Когда семь лет назад я был в Париже на Первом конгрессе по психиатрии, Пьер Бернар спросил меня как психиатра - могут ли идиоты стать святыми. Я ответил утвердительно. Более того, я сказал, что, благодаря внутренней позиции, ужасный сам по себе факт родиться идиотом не означает, что этому человеку невозможно стать святым. Конечно, другие люди и даже мы, психиатры, едва ли в состоянии это заметить, поскольку психическое заболевание блокирует у больных людей саму возможность внешних проявлений святости. Один Бог знает, сколько святых скрывалось за ужимками идиотов. Затем я спросил у Пьера Бернара, не является ли это интеллектуальным снобизмом -сомневаться в самой возможности подобных преображений? Не означают ли подобные сомнения того, что в сознании людей святость и моральные качества человека зависят от его IQ? Но тогда можно ли, например, сказать, что если IQ ниже 90, то шансов стать святым нет? И еще одно соображение: кто сомневается в том, что ребенок - это личность? Но разве идиота нельзя считать человеком инфантильным, который остался в своем развитии на уровне ребенка?

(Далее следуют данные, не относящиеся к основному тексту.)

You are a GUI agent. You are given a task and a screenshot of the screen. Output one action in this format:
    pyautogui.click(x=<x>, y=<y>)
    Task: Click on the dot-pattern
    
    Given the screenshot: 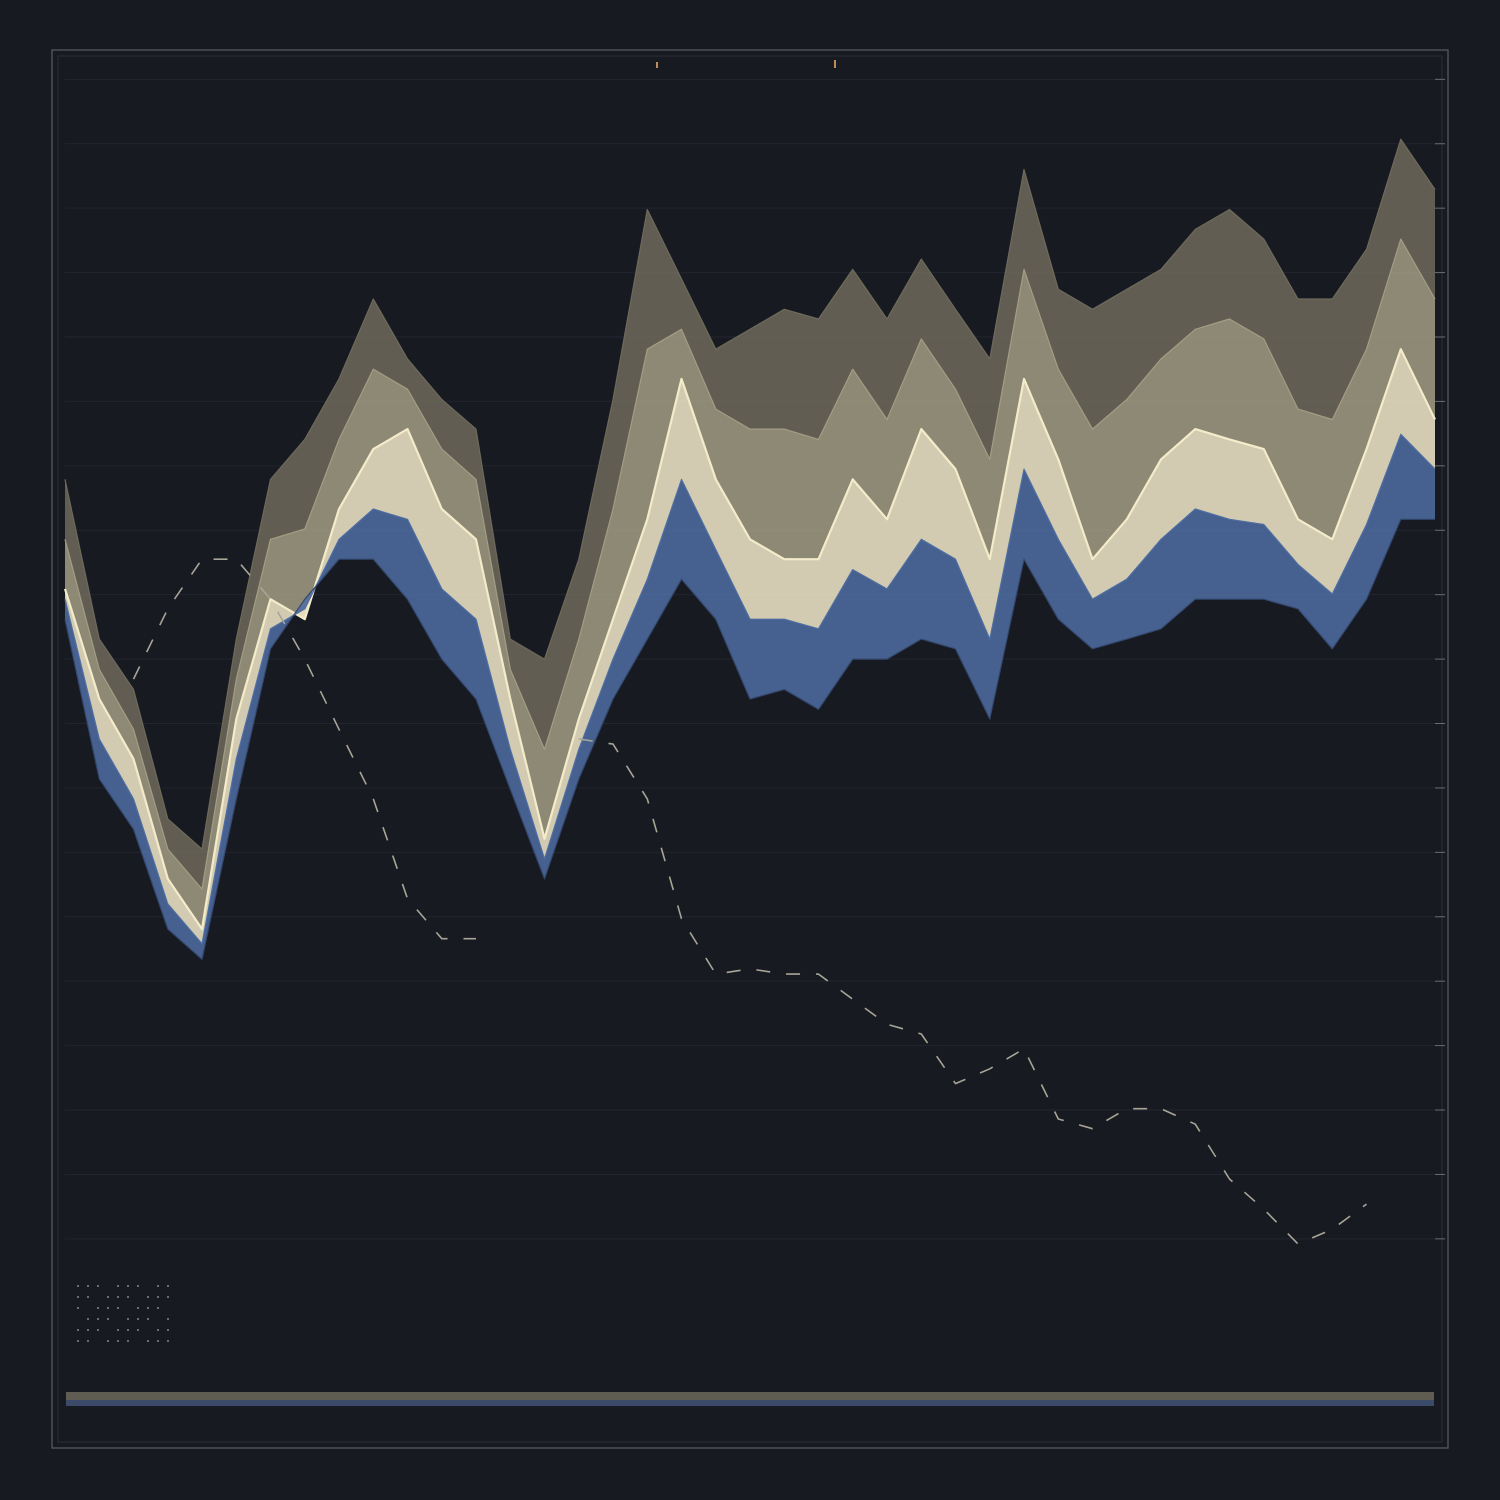 What is the action you would take?
    pyautogui.click(x=123, y=1314)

Поэтому нет причин сомневаться в том, что даже у самой жалкой жизни есть свой смысл, и я надеюсь, что мне удалось показать это. Жизнь обладает безусловным смыслом, и нам нужна безусловная вера в это. Это важнее всего во времена, подобные нашему, когда человеку угрожает экзистенциальная фрустрация, фрустрация воли к смыслу, экзистенциальный вакуум.

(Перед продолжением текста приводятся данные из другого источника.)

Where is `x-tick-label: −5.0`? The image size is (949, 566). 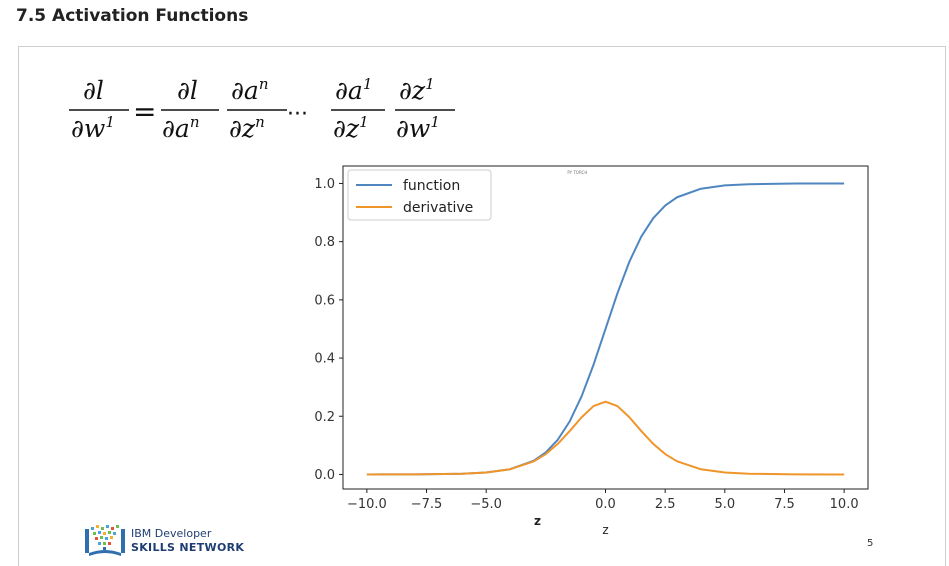
x-tick-label: −5.0 is located at coordinates (486, 504).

Психотерапия, если она исходит из верной философии, может иметь только безусловную веру в смысл жизни, любой жизни. Мы понимаем, почему Уолдо Франк писал в американском журнале, что логотерапия придала убедительности повсеместным попыткам вытеснить сознательной философией неосознаваемые философские воззрения Фрейда и Адлера. Современные психоаналитики, особенно в Соединенных Штатах, уже поняли и согласились с тем, что психотерапия не может существовать без концепции мира и иерархии ценностей. Становится все более важно привести самого психоаналитика к осознанию своих часто бессознательных представлений о человеке. Психоаналитик должен понимать, насколько опасно оставлять это неосознанным. Во всяком случае, единственный способ для него сделать это - осознать, что его теория исходит из карикатурного образа человека и что необходимо внести в него коррекцию.

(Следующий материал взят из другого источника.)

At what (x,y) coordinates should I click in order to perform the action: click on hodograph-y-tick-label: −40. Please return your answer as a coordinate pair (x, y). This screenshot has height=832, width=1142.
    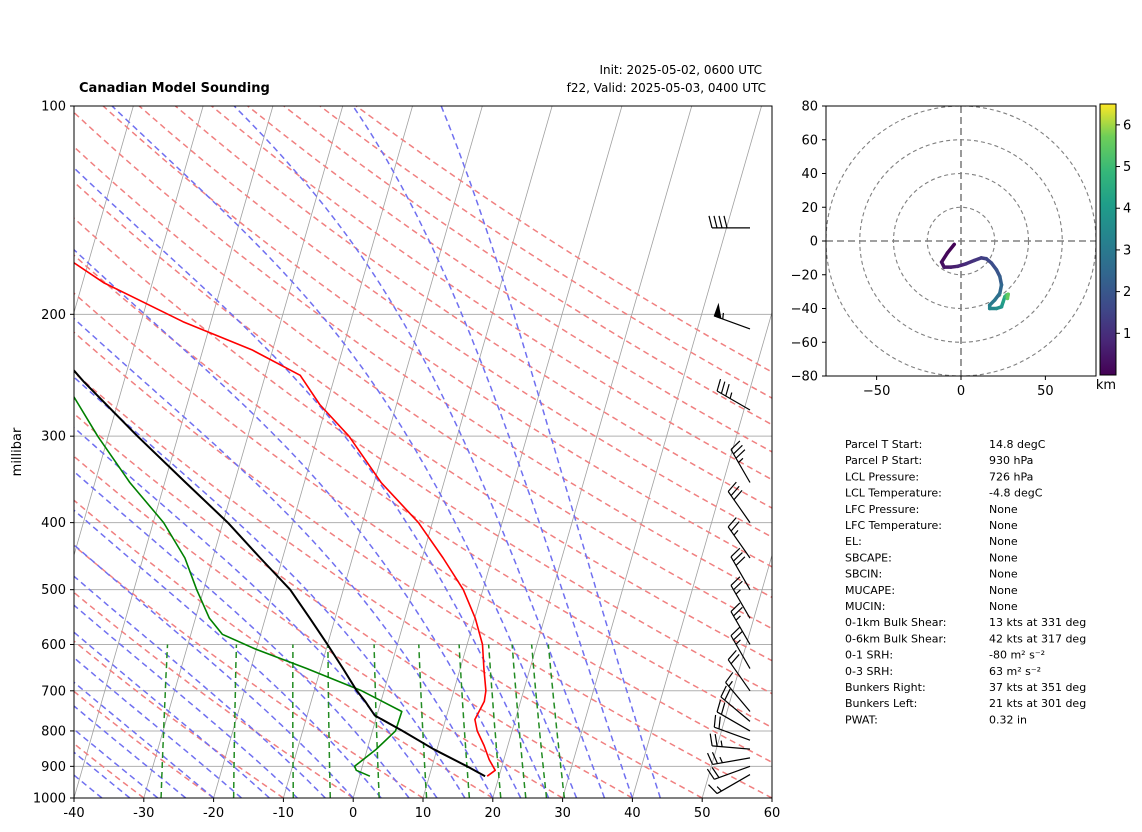
    Looking at the image, I should click on (804, 310).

Именно это я пытался сделать в экзистенциальном анализе и логотерапии: не заменить, но дополнить существующую психотерапию, сделать исходный образ человека целостным образом истинного человека, включающим в себя все измерения, и отдать должное той реальности, которая принадлежит только человеку и называется "бытием".
Я понимаю, что вы можете упрекнуть меня в том, что я сам создал карикатуру на образ человека, который предложил корректировать. Возможно, отчасти вы правы. Возможно, действительно, то, о чем я говорил, несколько односторонне и я преувеличил угрозу, исходящую от нигилизма и гомункулизма, которые, как мне показалось, составляют неосознаваемую философскую основу современной психотерапии; возможно, действительно, я сверхчувствителен к малейшим проявлениям нигилизма. Если это так, пожалуйста, поймите, что я обладаю этой сверхчувствительностью оттого, что этот нигилизм мне пришлось преодолевать в самом себе. Возможно, поэтому я способен обнаружить его, где бы он ни скрывался.